Mocno wierzę w oczyszczającą i wyzwalającą
siłę Rocka, która pomogła mi nigdy
nie czuć się marginalizowanym i bez ograniczeń
wyrażać artystyczną stronę swojej osobowości.
Foto: Death SS
Twoja postać jest wampirem, wydałeś album
"…in Death of Steve Silvester" i to też
oznacza nazwa zespołu, a tematy, które podejmujesz
w tekstach również bardzo często
skupiają się na kwestiach związanych z
umieraniem, więc jestem ciekawa, czy dużo
myślisz o własnej śmierci, jak by ona wyglądała,
co będzie dalej? Czy uważasz, że te
myśli są w pewien sposób inspirujące?
Myślę, że wiedza o tym, co stanie się w momencie
naszej śmierci, jest najważniejszym
pytaniem, jakie od zawsze stawiała sobie cała
ludzkość. Osobiście uważam, że jest to po
prostu przejście z jednego wymiaru do drugiego,
ponieważ prawdziwa esencja każdego z
nas jest nieśmiertelna. Oczywiście, ta myśl jest
dla mnie bardzo stymulująca i dlatego ten motyw
często powraca w moich tekstach..
W latach 90. zmieniłeś nazwę zespołu na
Sylvester's Death ze względu na potencjalne
problemy z częścią "SS" w Niemczech.
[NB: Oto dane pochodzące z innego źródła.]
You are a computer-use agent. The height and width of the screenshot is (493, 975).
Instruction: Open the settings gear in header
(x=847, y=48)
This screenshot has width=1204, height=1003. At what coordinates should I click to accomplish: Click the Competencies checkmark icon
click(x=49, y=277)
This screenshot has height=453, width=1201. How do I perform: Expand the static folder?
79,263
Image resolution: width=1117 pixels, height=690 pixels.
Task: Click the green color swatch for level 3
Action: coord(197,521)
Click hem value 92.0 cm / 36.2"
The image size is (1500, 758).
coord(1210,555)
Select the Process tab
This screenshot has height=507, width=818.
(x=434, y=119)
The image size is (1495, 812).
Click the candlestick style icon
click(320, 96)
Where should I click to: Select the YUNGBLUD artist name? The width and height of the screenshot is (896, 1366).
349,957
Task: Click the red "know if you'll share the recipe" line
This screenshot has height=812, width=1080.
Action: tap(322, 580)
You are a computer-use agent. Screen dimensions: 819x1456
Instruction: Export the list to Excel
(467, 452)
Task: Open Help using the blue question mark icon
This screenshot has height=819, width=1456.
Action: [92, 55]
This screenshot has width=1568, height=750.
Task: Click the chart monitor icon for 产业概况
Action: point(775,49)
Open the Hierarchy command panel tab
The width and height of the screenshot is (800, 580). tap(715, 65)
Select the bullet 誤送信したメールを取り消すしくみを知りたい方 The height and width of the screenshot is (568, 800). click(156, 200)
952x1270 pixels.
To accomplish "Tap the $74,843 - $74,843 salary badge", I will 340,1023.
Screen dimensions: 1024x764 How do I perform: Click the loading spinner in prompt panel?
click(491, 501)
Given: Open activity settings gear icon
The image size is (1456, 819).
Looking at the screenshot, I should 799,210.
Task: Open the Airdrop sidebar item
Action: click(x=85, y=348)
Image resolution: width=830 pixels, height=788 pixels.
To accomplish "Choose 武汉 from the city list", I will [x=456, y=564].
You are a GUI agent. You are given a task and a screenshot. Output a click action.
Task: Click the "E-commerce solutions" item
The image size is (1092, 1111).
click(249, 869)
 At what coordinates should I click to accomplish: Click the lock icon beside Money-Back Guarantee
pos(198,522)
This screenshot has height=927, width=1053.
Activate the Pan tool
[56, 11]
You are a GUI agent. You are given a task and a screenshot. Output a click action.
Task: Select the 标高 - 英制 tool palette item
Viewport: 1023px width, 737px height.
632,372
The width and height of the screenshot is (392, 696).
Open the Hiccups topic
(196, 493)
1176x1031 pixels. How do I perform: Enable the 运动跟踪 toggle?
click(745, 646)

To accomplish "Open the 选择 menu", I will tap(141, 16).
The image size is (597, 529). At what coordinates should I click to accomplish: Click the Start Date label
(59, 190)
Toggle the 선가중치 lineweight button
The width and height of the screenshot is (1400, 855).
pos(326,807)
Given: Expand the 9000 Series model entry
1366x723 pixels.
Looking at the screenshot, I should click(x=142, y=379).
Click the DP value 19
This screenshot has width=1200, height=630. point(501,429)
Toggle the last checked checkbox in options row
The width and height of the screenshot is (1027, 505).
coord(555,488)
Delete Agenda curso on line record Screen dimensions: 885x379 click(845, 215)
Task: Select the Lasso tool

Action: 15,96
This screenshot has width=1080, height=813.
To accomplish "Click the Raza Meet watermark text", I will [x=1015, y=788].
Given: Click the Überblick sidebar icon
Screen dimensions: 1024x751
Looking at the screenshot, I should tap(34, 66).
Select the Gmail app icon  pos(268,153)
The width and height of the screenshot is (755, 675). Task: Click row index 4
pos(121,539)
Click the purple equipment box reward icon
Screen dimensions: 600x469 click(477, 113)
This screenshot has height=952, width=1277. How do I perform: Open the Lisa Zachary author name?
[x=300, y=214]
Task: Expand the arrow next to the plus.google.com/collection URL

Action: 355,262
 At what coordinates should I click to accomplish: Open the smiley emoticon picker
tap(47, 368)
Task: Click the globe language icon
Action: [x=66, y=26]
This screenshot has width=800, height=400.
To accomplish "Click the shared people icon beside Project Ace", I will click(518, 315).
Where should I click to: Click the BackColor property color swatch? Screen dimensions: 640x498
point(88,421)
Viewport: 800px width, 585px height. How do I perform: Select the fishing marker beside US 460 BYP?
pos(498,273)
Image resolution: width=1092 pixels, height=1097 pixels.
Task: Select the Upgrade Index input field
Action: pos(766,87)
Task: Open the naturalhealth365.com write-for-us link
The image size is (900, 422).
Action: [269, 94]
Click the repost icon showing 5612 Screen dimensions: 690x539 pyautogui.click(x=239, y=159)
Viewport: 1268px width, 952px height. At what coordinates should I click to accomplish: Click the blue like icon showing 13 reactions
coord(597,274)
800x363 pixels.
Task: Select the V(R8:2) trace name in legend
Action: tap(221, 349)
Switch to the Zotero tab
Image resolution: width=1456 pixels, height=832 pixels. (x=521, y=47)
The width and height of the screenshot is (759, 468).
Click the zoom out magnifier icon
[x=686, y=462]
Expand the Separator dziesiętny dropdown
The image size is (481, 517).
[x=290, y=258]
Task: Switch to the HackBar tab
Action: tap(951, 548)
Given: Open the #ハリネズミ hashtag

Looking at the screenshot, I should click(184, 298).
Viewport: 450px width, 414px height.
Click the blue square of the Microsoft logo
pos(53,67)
Ale
w 2021 wydaliście coś w rodzaju splita, ścieżkę
dźwiękową do Suspirii (gdzie pojawiła się
tylko jedna z waszych piosenek) z niemieckim
zespołem Samsas Traum pod waszym
"tradcyjnym" szyldem, Death SS. Mam
wrażenie, że dziś dla wszystkich, nie tylko
dla Niemców, nie jest to już kwestia budząca
kontrowersje, mam rację?
Tak, to mój niemiecki dystrybutor narzucił
wówczas zmianę nazwy z Death SS na Sylvester's
Death z powodu problemów prawnych
związanych z podwójnym S, które wciąż
niektórzy idioci nadal interpretowali jako nazistowską
propagandę. Gdy umowa z nimi została
zerwana, natychmiast wróciłem do oryginalnej
nazwy, którą posługiwałem się we
wszystkich częściach świata, w tym w Niemczech.
Myślę, że wszyscy są już świadomi, że
SS to tylko inicjały mojego imienia i że Death
SS nie ma żadnym konotacji politycznych.
Wywołałeś też wiele kontrowersji we Włoszech.
Czy miałeś podobne problemy w innych
krajach? Pamiętam problemy z projektem
W.O.G.U.E (Work of God United Entertainment).
Jaka był najbardziej absurdalna
potyczka z cenzurą, jaką pamiętasz?
Zawsze byłem atakowany przez cenzurę, tak
samo we Włoszech, jak i w każdej części świata.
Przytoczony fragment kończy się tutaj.